## WORK TO COMPLETE
Transcribe each line below without altering anything.

Stored items:
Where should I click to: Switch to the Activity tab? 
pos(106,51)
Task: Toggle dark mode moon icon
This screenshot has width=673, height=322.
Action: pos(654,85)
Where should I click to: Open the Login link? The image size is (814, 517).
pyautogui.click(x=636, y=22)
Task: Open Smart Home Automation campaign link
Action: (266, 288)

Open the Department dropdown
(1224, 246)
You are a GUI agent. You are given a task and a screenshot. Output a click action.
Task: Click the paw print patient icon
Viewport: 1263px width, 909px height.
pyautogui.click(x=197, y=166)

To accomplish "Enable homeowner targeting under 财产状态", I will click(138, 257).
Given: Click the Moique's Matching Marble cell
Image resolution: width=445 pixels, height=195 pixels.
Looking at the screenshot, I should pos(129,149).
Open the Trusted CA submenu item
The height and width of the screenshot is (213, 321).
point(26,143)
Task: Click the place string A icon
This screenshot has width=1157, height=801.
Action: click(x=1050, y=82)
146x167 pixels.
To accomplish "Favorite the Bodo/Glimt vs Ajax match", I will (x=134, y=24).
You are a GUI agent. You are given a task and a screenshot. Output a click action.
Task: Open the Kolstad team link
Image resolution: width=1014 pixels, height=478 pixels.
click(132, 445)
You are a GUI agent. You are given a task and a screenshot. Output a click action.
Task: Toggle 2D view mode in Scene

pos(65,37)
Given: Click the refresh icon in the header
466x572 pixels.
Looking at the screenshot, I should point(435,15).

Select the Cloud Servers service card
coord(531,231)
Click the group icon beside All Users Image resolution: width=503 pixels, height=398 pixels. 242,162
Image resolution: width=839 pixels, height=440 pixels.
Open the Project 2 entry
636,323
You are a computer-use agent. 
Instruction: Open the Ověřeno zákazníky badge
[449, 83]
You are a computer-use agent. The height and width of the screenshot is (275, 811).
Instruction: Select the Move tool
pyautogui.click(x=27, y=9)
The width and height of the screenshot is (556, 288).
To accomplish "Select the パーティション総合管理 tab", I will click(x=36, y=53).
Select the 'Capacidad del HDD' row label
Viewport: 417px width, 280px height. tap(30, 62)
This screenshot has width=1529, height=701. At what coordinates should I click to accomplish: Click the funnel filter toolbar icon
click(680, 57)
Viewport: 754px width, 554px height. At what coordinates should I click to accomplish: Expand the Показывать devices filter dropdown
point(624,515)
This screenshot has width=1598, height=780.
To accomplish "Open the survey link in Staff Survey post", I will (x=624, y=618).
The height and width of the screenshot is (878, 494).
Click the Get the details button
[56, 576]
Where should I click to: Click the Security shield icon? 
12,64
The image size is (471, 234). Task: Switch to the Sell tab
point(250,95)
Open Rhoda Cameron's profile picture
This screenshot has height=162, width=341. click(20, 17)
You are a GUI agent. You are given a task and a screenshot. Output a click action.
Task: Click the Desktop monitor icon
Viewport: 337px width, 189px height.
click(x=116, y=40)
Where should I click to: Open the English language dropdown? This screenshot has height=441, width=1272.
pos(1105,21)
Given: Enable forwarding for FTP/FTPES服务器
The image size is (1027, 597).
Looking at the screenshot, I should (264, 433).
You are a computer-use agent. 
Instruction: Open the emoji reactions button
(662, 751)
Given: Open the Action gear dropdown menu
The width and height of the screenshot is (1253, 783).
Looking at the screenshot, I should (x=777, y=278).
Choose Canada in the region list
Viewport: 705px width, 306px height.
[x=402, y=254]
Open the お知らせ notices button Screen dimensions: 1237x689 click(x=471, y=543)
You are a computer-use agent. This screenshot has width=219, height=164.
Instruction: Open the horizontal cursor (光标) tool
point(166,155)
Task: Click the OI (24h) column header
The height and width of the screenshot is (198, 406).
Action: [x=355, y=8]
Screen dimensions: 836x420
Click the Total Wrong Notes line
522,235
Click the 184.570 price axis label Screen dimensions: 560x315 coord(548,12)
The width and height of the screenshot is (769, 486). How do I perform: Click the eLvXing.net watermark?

## EXERCISE OUTPUT
Where should I click to: Switch to the Activity tab? 
pos(106,51)
Task: Toggle dark mode moon icon
This screenshot has width=673, height=322.
Action: pos(654,85)
Where should I click to: Open the Login link? The image size is (814, 517).
pyautogui.click(x=636, y=22)
Task: Open Smart Home Automation campaign link
Action: (266, 288)

Open the Department dropdown
(1224, 246)
You are a GUI agent. You are given a task and a screenshot. Output a click action.
Task: Click the paw print patient icon
Viewport: 1263px width, 909px height.
pyautogui.click(x=197, y=166)

To accomplish "Enable homeowner targeting under 财产状态", I will click(138, 257).
Given: Click the Moique's Matching Marble cell
Image resolution: width=445 pixels, height=195 pixels.
Looking at the screenshot, I should pos(129,149).
Open the Trusted CA submenu item
The height and width of the screenshot is (213, 321).
point(26,143)
Task: Click the place string A icon
This screenshot has width=1157, height=801.
Action: click(x=1050, y=82)
146x167 pixels.
To accomplish "Favorite the Bodo/Glimt vs Ajax match", I will (x=134, y=24).
You are a GUI agent. You are given a task and a screenshot. Output a click action.
Task: Open the Kolstad team link
Image resolution: width=1014 pixels, height=478 pixels.
click(132, 445)
You are a GUI agent. You are given a task and a screenshot. Output a click action.
Task: Toggle 2D view mode in Scene

pos(65,37)
Given: Click the refresh icon in the header
466x572 pixels.
Looking at the screenshot, I should point(435,15).

Select the Cloud Servers service card
coord(531,231)
Click the group icon beside All Users Image resolution: width=503 pixels, height=398 pixels. 242,162
Image resolution: width=839 pixels, height=440 pixels.
Open the Project 2 entry
636,323
You are a computer-use agent. 
Instruction: Open the Ověřeno zákazníky badge
[449, 83]
You are a computer-use agent. The height and width of the screenshot is (275, 811).
Instruction: Select the Move tool
pyautogui.click(x=27, y=9)
The width and height of the screenshot is (556, 288).
To accomplish "Select the パーティション総合管理 tab", I will click(x=36, y=53).
Select the 'Capacidad del HDD' row label
Viewport: 417px width, 280px height. tap(30, 62)
This screenshot has width=1529, height=701. At what coordinates should I click to accomplish: Click the funnel filter toolbar icon
click(680, 57)
Viewport: 754px width, 554px height. At what coordinates should I click to accomplish: Expand the Показывать devices filter dropdown
point(624,515)
This screenshot has width=1598, height=780.
To accomplish "Open the survey link in Staff Survey post", I will (x=624, y=618).
The height and width of the screenshot is (878, 494).
Click the Get the details button
[56, 576]
Where should I click to: Click the Security shield icon? 
12,64
The image size is (471, 234). Task: Switch to the Sell tab
point(250,95)
Open Rhoda Cameron's profile picture
This screenshot has height=162, width=341. click(20, 17)
You are a GUI agent. You are given a task and a screenshot. Output a click action.
Task: Click the Desktop monitor icon
Viewport: 337px width, 189px height.
click(x=116, y=40)
Where should I click to: Open the English language dropdown? This screenshot has height=441, width=1272.
pos(1105,21)
Given: Enable forwarding for FTP/FTPES服务器
The image size is (1027, 597).
Looking at the screenshot, I should (264, 433).
You are a computer-use agent. 
Instruction: Open the emoji reactions button
(662, 751)
Given: Open the Action gear dropdown menu
The width and height of the screenshot is (1253, 783).
Looking at the screenshot, I should (x=777, y=278).
Choose Canada in the region list
Viewport: 705px width, 306px height.
[x=402, y=254]
Open the お知らせ notices button Screen dimensions: 1237x689 click(x=471, y=543)
You are a computer-use agent. This screenshot has width=219, height=164.
Instruction: Open the horizontal cursor (光标) tool
point(166,155)
Task: Click the OI (24h) column header
The height and width of the screenshot is (198, 406).
Action: [x=355, y=8]
Screen dimensions: 836x420
Click the Total Wrong Notes line
522,235
Click the 184.570 price axis label Screen dimensions: 560x315 coord(548,12)
The width and height of the screenshot is (769, 486). How do I perform: Click the eLvXing.net watermark?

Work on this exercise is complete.